Three-dimensional nickel hydroxide/graphene composite hydrogels and their transformation to NiO/graphene composites for energy storage

Abstract

Graphene and its functionalized derivatives like graphene oxide (GO) have become handy and convenient building blocks for self-assembly to fabricate graphene-based functional materials with three-dimensional (3D) macroscopic structures. Herein, a convenient one-step hydrothermal method for preparing Ni(OH)₂/graphene composite hydrogels (NGHs) with interconnected networks is described. This procedure includes the reduction of GO sheets by hydrazine and the in situ deposition of Ni(OH)₂ nanoplates on graphene sheets. Notably, the obtained NGH_7.5 (the calculated mass ratio of formed Ni(OH)₂ with GO is 7.5 : 1) can offer a high specific capacitance of 1125.4 F g⁻¹ at a charge/discharge rate of 0.5 A g⁻¹, which is almost 2.2 times and 8.1 times higher than Ni(OH)₂ and graphene, respectively. Meanwhile, the NGHs also present stable cycling performances with 87.3% capacitance retention after 1000 cycles, which are significantly higher than that of its counterparts of Ni(OH)₂. More interestingly, the 3D structure of the NGH can be easily transmitted to NiO/graphene (NiO/G) composites utilizing a facile thermal treatment procedure.
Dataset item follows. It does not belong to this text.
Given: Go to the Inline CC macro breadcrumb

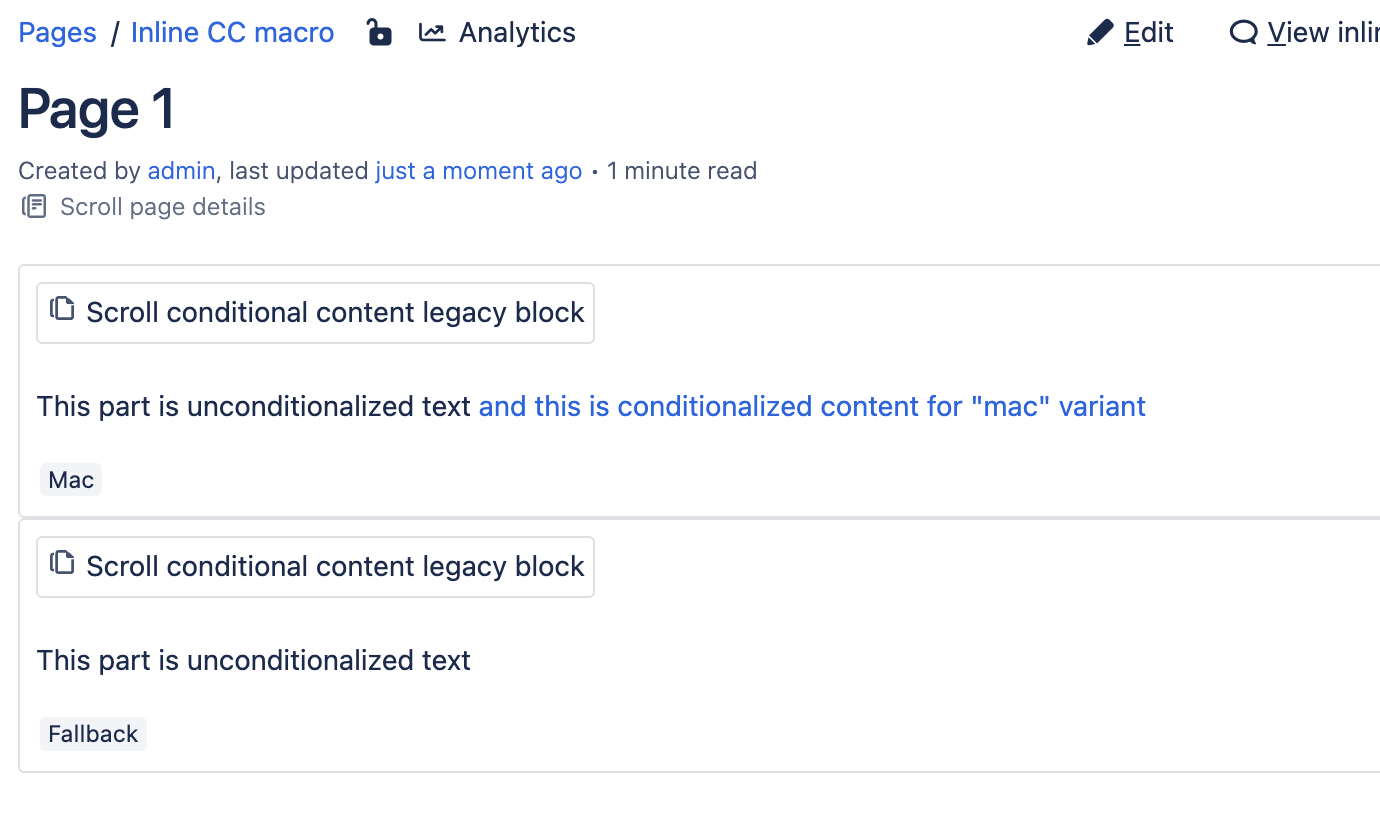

The electrode based on the NiO/G composite delivers a discharge capacity of 1349 mA h g⁻¹ and a charge capacity of 992 mA h g⁻¹ at the 1st cycle with a coulombic efficiency of about 73.5%. This work opens a considerable way to fabricate functional graphene-based 3D structures and their composite materials, and makes a significant contribution to energy storage/conversion from alternative energy sources.